The key to effective enforcement of US sanctions lies in regulatory tolerance and financial channels that sit within Beijing’s control. Chinese authorities could restrict these flows, but Chinese state-linked institutions facilitate cross-border payments tied to sanctioned trade. This is a direct challenge to US interests and one that should be addressed at the highest level between President Trump and Xi Jinping.

Kian Vesteinsson, Senior Research Analyst for Technology and Democracy

Revive export controls on advanced semiconductors and fabrication equipment to thwart digital authoritarianism.

The president should use the summit to ensure that US companies and artificial intelligence (AI) expertise do not fuel the CCP’s apparatus of censorship and surveillance. The imposition of export controls on state-of-the-art semiconductors, often referred to as chips, and the equipment needed for their fabrication offers one point of leverage. Chinese firms have lagged in the race to develop state-of-the-art semiconductors. Export controls on advanced semiconductors and fabrication equipment could be revived to include licenses that limit end-uses involving military or law enforcement activities.
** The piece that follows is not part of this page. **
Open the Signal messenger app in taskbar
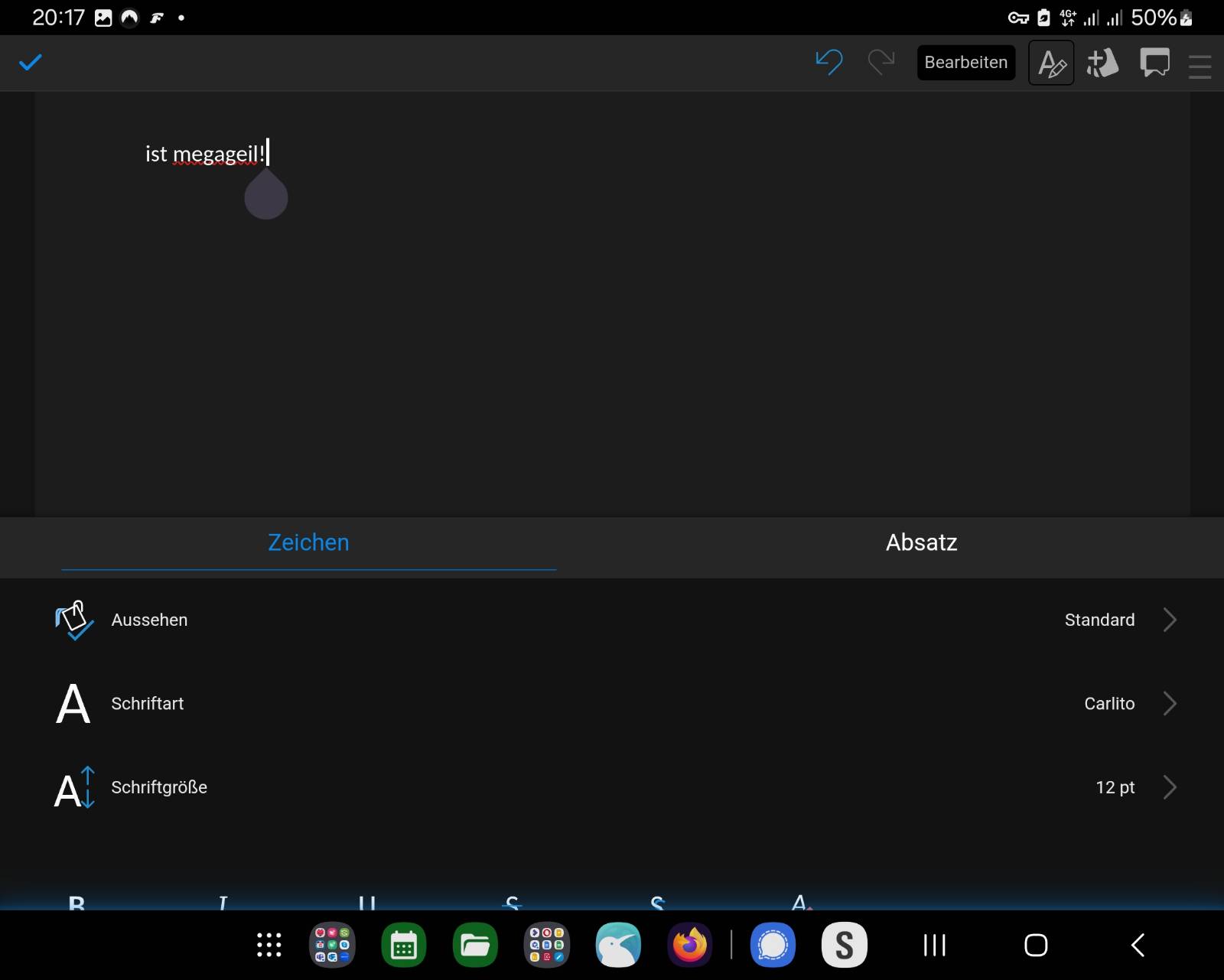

China has ranked as the world’s worst environment for internet freedom for over a decade in Freedom House’s Freedom on the Net index, as the CCP has built a repressive regime of censorship and surveillance designed to silence dissent and maintain control. These tools are increasingly powered by artificial intelligence, as with movement-tracing technology for retribution against protesters and speech-recognition software tailored to surveil minority ethnic groups. These technologies process an enormous volume of data, requiring significant computational power to carry out the CCP’s agenda for repression. Regardless of the policy mechanism, the president should seek to prevent US AI expertise from being abused for the CCP’s agenda of digital authoritarianism.